Debugging NSInvocation Out‑of‑Bounds Crash After iOS 13.3 Upgrade
This article analyzes a crash caused by NSInvocation argument out‑of‑bounds on iOS 13.3+, explains the underlying runtime changes, demonstrates how to reproduce the issue with a timer‑triggered message forwarding scenario, and provides a fix by correcting the method signature.
Apple updates iOS each year, sometimes altering system libraries in ways that break existing code. After upgrading to iOS 13.3, a project experienced a crash where an NSInvocation call caused an array‑bounds error due to an incorrect method signature.
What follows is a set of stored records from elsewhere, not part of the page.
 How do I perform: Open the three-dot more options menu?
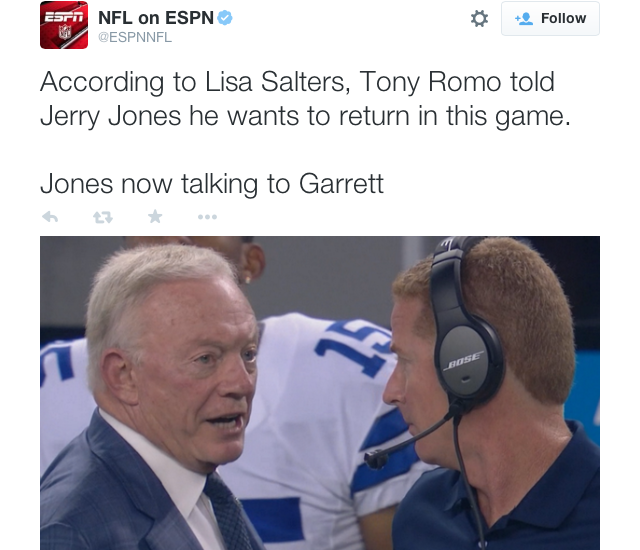207,217
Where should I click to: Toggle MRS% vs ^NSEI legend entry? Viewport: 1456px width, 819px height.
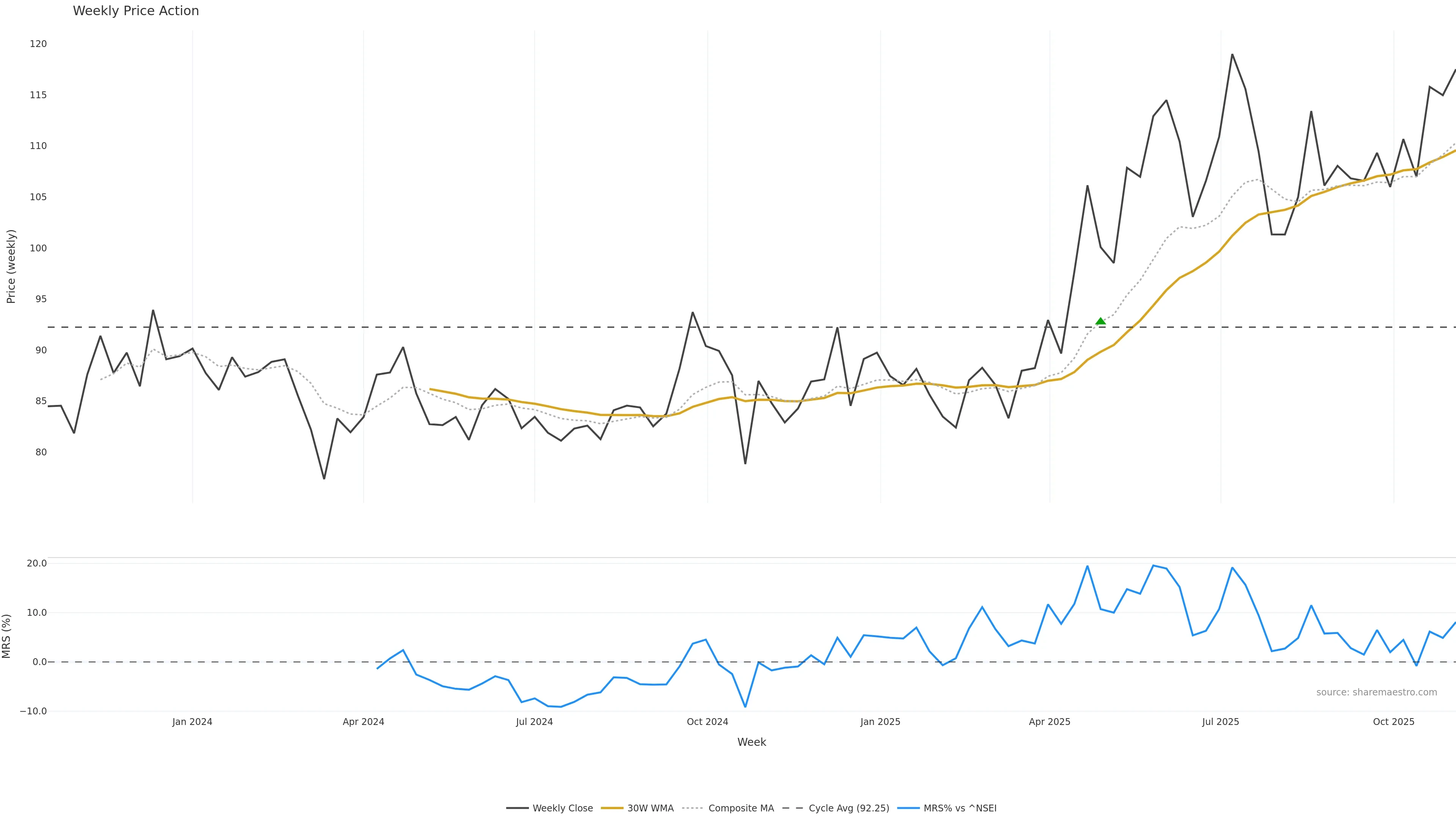click(x=960, y=808)
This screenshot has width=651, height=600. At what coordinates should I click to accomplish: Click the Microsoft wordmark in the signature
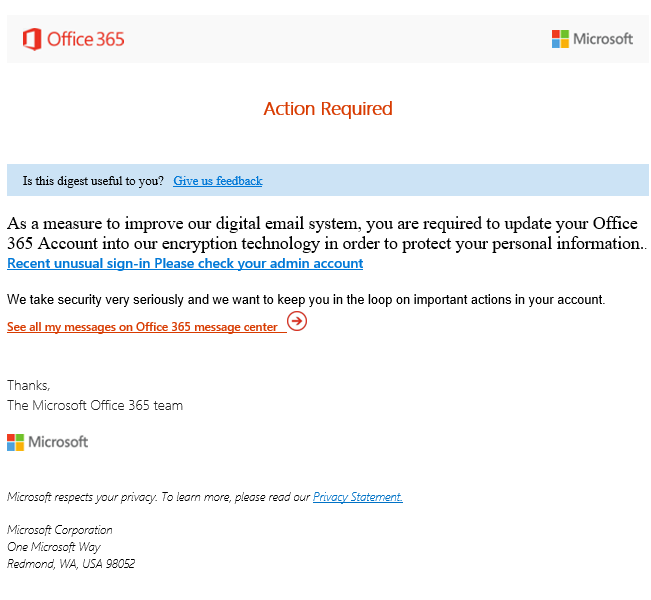(58, 442)
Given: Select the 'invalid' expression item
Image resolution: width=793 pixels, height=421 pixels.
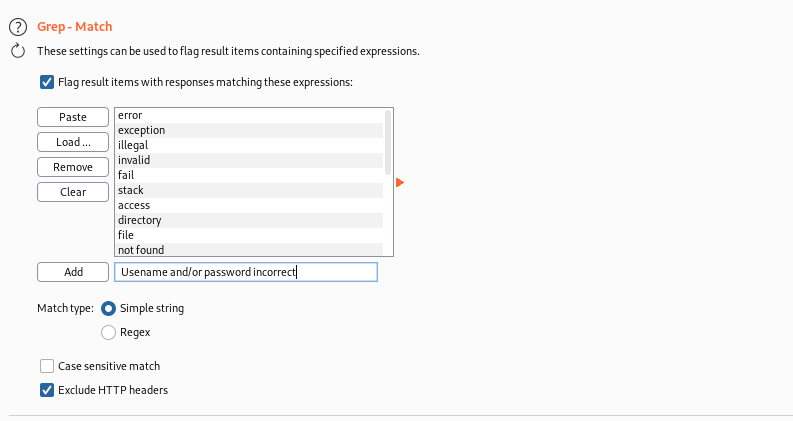Looking at the screenshot, I should (x=249, y=160).
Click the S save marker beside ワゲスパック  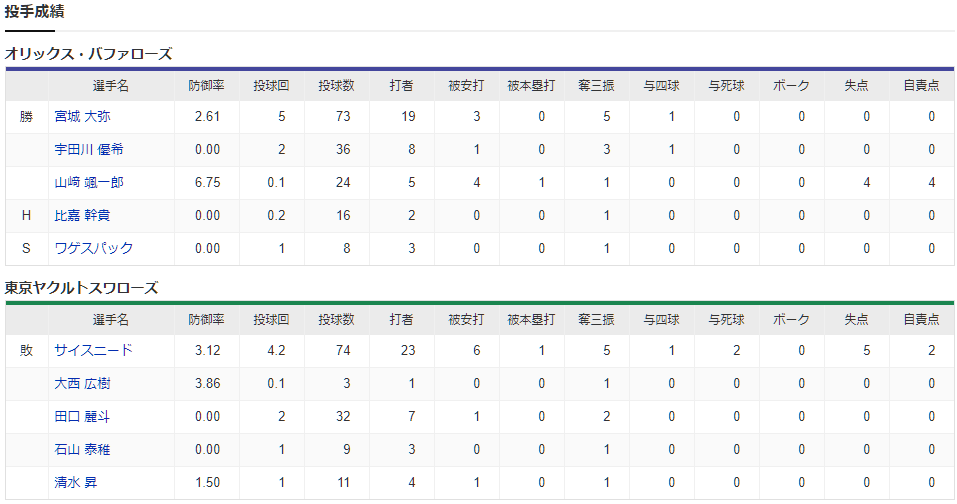pyautogui.click(x=26, y=248)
Problem Overview : The crash occurs only on devices running iOS 13.3 or later, and the stack trace points to internal NSInvocation handling.
Crash Exception :
'NSInvalidArgumentException', reason: '-[NSInvocation getArgument:atIndex:]: index (0) out of bounds [-1, -1]'Simplified Crash Stack :
1 _GSEventRunModal(main thread runloop wakeup)
2 __NSFireTimer
3 _CF_forwarding_prep_0
4 +[NSInvocation _invocationWithMethodSignature:frame:]
5 _NSIGetArgumentAtIndex
6 _objc_exception_throwSuspicious Points :
Why does message forwarding occur?
Why does NSInvocation access an out‑of‑bounds argument?
The analysis shows that the timer’s target implements a methodSignatureForSelector: that returns an empty signature when the selector is not implemented, leading to the out‑of‑bounds access.
Implementation of methodSignatureForSelector:
// Return method signature
- (NSMethodSignature *)methodSignatureForSelector:(SEL)selector {
NSMethodSignature *signature = [self.target methodSignatureForSelector:selector];
if (!signature) {
signature = [NSMethodSignature signatureWithObjCTypes:"v"];
}
return signature;
}When the timer invokes an unimplemented method, the second branch returns a signature with only the return type "v" , missing the required @ (self) and : (selector) arguments. Consequently, NSInvocation’s argument array lacks the expected entries, and accessing index 0 triggers the crash.
Fix : Provide a proper method signature that includes the hidden arguments.
[NSMethodSignature signatureWithObjCTypes:"v@:"];After updating the signature, the crash disappears. The fix aligns with Objective‑C’s messaging convention where every method implicitly receives self and _cmd (selector), represented by @ and : in the type encoding.
For reference, the low‑level message send function is:
objc_msgSend(id _Nullable self, SEL _Nonnull op, ...)Runtime Analysis Steps :
Collect valuable information from the crash log.
Identify suspicious areas (message forwarding and argument out‑of‑bounds).
Hypothesize and simulate the scenario by creating a demo timer that calls an unimplemented selector.
Use a symbolic breakpoint on methodSignatureForSelector to inspect the returned signature.
Modify the signature to include @: and verify the crash is resolved.
Summary : The root cause was an empty method signature returned by a custom timer category, causing NSInvocation to read beyond its argument array. Adding the correct type encoding fixes the issue, highlighting the importance of accurate runtime method signatures when dealing with dynamic message forwarding.